▸ Directions: The stretch from the line with "[розархівування] (492, 2172)" through the line with "Виставки (474, 2123)" in the records below: write it out exactly, and nothing else.

▸ Data for processing:
_ _ _ _ _ _ _

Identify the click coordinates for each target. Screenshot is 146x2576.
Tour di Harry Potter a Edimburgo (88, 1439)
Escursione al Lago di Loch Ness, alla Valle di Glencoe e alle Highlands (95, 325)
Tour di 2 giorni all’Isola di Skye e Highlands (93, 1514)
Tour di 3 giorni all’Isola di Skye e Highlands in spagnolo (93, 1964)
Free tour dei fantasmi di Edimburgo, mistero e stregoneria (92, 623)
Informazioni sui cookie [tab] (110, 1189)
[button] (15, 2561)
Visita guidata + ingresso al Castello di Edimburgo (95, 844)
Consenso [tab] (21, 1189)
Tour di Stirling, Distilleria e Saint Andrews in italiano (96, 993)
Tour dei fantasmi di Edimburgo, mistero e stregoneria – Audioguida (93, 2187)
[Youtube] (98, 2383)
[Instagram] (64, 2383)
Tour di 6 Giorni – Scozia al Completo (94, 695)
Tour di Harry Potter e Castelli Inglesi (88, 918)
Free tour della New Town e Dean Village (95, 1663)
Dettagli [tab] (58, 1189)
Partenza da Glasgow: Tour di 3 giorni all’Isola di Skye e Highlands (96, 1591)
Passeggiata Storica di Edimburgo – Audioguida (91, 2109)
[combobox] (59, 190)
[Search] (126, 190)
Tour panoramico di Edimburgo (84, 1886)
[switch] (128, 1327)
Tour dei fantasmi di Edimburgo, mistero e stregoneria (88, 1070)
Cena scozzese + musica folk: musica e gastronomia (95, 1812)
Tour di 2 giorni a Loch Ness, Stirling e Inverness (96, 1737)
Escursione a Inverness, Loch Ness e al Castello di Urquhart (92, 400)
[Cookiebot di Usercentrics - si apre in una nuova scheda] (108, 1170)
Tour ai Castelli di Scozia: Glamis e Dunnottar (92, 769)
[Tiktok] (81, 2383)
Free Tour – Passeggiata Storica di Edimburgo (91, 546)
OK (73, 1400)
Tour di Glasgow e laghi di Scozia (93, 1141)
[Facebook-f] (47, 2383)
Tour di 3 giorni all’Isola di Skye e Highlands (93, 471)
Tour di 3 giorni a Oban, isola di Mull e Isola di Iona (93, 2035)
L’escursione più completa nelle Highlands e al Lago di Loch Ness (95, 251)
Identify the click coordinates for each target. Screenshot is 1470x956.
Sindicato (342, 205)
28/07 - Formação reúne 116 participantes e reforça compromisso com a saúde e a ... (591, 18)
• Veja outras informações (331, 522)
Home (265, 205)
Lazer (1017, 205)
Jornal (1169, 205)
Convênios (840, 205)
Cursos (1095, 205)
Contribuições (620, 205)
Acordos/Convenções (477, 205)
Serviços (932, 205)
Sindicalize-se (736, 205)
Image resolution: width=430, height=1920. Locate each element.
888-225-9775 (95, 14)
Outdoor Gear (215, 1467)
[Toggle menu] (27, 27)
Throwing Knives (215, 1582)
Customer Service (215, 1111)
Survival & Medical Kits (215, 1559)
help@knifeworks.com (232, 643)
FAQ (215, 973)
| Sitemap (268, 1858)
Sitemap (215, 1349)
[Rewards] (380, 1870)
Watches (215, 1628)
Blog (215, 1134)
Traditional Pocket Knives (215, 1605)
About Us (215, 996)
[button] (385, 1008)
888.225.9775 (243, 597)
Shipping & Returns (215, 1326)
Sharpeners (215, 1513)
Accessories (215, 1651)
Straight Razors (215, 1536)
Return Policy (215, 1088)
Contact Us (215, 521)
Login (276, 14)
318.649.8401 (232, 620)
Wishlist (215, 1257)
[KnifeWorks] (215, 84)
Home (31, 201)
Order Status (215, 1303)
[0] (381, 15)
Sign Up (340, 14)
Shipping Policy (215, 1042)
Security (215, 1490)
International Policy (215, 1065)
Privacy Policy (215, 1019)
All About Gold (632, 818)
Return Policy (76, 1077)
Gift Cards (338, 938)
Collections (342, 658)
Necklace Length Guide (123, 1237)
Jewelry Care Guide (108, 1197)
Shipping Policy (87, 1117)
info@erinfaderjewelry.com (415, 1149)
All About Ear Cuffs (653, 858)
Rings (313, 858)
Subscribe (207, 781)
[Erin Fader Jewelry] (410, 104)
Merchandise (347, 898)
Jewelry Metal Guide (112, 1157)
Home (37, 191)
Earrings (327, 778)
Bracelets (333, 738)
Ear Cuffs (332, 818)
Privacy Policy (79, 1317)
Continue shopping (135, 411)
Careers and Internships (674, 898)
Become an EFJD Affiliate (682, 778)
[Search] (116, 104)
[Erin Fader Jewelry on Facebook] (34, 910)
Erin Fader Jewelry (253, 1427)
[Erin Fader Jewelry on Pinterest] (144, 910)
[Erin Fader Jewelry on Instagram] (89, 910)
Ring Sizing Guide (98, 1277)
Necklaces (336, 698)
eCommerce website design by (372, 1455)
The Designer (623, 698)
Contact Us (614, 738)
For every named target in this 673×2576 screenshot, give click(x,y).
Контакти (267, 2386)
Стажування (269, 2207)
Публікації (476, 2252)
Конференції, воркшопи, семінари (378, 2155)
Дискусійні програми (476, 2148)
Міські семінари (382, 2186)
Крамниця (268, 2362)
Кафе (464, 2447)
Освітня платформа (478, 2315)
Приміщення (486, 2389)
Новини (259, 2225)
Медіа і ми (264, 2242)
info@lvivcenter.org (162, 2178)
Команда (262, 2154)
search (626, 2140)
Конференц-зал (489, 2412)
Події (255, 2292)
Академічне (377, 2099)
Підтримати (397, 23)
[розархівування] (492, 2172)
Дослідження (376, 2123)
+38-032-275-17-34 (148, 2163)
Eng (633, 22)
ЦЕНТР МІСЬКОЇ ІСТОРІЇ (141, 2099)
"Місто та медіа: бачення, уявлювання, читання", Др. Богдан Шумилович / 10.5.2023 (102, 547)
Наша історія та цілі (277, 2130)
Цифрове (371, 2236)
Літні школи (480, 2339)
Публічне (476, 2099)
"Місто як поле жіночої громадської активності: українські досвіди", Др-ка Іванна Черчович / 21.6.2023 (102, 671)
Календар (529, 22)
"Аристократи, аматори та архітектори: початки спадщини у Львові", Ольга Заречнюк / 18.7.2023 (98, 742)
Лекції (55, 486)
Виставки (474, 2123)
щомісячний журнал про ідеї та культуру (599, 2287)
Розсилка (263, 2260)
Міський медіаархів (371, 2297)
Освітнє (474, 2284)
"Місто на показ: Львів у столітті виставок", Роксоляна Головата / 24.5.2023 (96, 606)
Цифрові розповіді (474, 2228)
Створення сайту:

_ _ _ _ _ _ _

▸ Result of this task:
[розархівування] (492, 2172)
Дослідження (376, 2123)
+38-032-275-17-34 (148, 2163)
Eng (633, 22)
ЦЕНТР МІСЬКОЇ ІСТОРІЇ (141, 2099)
"Місто та медіа: бачення, уявлювання, читання", Др. Богдан Шумилович / 10.5.2023 (102, 547)
Наша історія та цілі (277, 2130)
Цифрове (371, 2236)
Літні школи (480, 2339)
Публічне (476, 2099)
"Місто як поле жіночої громадської активності: українські досвіди", Др-ка Іванна Черчович / 21.6.2023 (102, 671)
Календар (529, 22)
"Аристократи, аматори та архітектори: початки спадщини у Львові", Ольга Заречнюк / 18.7.2023 (98, 742)
Лекції (55, 486)
Виставки (474, 2123)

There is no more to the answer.